[Opening Given records section]
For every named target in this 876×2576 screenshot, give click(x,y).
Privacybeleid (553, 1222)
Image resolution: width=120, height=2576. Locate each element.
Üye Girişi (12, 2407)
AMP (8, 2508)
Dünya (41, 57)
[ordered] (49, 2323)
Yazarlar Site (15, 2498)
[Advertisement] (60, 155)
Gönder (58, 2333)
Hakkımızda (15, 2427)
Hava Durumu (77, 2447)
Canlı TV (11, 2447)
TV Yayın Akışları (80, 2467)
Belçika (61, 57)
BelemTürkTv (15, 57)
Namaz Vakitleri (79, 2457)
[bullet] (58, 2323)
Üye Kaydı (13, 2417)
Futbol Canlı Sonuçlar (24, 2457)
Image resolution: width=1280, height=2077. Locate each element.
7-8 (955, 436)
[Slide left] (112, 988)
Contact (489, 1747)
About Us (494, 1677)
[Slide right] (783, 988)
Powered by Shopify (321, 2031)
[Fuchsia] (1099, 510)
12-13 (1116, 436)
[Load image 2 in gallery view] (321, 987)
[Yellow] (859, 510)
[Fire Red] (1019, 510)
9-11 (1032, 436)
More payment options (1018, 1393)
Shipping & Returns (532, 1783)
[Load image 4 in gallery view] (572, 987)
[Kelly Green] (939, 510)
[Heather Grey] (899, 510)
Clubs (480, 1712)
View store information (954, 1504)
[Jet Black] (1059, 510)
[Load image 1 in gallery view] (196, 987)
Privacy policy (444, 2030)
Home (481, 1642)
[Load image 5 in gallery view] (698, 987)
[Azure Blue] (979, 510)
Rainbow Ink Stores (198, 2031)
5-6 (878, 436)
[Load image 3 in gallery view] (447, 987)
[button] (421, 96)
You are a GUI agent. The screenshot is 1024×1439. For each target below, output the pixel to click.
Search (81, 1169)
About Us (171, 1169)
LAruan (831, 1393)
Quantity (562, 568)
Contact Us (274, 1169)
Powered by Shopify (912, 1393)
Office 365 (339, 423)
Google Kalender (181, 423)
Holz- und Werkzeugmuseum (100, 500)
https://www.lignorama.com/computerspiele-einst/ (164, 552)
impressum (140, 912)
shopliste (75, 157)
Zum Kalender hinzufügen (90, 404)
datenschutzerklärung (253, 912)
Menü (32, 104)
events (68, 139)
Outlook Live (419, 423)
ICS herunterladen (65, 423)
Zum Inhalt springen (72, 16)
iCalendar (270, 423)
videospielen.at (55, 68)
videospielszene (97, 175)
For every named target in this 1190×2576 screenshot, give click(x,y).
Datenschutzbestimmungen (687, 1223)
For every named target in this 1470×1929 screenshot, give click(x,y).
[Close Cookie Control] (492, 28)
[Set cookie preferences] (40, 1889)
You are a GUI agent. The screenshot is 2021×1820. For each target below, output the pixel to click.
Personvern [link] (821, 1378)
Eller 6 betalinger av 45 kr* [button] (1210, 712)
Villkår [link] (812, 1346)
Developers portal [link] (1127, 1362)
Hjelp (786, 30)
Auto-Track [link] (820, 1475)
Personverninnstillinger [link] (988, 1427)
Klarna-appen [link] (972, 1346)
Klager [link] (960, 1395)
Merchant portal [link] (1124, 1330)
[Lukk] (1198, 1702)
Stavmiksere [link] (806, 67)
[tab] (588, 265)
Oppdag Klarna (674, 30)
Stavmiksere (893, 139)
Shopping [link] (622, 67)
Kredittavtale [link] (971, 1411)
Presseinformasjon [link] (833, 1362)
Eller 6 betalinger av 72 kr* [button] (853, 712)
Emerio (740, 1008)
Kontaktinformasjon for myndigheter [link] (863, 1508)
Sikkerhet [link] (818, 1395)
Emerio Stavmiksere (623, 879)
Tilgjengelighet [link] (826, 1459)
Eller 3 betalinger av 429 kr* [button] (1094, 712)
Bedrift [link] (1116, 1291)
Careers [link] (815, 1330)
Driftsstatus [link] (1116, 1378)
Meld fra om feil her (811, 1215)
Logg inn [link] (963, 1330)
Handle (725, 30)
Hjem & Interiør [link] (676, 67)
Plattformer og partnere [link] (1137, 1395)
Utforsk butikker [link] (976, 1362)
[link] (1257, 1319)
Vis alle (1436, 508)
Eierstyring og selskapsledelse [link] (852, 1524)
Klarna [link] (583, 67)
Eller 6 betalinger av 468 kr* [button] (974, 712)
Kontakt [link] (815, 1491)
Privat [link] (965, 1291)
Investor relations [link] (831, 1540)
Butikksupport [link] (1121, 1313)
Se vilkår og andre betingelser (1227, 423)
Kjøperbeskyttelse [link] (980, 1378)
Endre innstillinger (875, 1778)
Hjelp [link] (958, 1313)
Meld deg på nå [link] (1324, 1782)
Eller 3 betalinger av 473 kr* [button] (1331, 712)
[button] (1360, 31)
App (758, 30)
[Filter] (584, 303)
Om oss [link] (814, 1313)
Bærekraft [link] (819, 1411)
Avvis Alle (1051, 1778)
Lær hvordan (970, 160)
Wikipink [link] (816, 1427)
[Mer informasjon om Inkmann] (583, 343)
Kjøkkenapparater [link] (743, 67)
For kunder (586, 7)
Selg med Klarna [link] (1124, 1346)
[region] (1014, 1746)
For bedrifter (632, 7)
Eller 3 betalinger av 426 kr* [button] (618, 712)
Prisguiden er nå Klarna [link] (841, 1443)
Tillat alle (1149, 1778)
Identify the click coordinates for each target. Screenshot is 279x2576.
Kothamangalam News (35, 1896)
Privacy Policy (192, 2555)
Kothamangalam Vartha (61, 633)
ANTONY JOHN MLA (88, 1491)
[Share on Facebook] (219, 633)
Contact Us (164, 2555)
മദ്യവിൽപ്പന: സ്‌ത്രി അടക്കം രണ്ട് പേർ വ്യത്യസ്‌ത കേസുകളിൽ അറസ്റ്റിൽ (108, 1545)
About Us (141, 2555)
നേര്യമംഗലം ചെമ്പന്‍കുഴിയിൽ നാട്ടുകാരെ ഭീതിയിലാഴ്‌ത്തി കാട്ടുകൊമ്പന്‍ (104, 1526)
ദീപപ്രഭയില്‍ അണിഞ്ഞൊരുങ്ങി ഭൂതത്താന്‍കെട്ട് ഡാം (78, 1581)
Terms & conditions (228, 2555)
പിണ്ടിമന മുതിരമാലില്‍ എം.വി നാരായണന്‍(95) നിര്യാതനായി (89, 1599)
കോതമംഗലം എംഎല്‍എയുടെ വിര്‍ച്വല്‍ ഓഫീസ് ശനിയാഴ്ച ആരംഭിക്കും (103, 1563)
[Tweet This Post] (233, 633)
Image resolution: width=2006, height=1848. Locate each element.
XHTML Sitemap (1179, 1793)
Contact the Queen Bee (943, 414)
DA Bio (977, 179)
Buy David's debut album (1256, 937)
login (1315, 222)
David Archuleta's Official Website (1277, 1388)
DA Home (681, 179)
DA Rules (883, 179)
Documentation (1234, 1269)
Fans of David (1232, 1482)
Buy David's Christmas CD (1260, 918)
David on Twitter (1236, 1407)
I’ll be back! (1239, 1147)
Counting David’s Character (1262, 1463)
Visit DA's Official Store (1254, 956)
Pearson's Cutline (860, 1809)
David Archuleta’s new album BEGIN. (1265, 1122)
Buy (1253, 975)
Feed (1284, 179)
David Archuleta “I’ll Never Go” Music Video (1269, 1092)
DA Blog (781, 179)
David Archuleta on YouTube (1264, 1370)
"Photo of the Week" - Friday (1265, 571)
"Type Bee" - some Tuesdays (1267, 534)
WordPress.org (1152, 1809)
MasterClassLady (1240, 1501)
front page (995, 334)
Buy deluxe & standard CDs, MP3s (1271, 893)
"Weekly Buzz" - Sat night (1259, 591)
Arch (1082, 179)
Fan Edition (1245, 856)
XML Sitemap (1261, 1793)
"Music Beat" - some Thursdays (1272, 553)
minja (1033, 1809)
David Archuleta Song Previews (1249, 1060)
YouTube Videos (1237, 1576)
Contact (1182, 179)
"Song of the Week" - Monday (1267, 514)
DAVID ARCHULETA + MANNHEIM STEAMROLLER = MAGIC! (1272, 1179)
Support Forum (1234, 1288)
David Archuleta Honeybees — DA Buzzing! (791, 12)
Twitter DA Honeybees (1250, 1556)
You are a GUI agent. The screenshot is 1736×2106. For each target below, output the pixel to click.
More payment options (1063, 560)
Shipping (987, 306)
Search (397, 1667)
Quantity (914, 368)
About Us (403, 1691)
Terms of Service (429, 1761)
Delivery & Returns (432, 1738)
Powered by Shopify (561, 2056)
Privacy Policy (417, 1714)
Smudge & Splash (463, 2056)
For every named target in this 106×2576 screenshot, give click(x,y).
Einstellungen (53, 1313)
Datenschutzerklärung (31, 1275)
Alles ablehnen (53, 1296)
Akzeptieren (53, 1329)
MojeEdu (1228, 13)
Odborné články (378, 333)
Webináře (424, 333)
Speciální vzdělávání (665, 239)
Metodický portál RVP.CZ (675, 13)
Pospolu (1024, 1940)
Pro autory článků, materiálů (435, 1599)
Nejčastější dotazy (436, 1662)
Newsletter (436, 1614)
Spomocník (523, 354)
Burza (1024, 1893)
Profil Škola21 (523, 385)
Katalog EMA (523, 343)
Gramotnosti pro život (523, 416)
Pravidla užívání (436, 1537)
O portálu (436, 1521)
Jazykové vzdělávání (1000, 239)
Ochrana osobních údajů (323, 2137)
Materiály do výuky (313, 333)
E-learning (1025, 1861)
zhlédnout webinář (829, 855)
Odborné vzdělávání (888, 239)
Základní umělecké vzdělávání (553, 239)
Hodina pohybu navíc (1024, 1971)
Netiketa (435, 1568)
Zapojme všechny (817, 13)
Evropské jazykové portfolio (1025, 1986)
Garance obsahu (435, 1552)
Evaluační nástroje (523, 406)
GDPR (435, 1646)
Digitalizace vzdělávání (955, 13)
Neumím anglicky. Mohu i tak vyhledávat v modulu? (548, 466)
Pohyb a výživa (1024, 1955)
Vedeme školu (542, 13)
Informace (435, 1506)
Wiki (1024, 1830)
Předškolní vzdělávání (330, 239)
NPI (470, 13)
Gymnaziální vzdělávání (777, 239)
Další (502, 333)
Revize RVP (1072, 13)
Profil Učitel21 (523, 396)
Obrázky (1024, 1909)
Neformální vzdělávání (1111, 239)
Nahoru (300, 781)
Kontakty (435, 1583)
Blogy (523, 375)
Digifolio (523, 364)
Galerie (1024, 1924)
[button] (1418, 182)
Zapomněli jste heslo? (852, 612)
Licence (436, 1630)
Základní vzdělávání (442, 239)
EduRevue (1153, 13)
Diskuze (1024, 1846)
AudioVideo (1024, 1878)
[Closing Given records section]
> _Task details_
Please show every line of the records that holds the word "Song".

> _Written reply_
David Archuleta Song Previews (1249, 1060)
"Song of the Week" - Monday (1267, 514)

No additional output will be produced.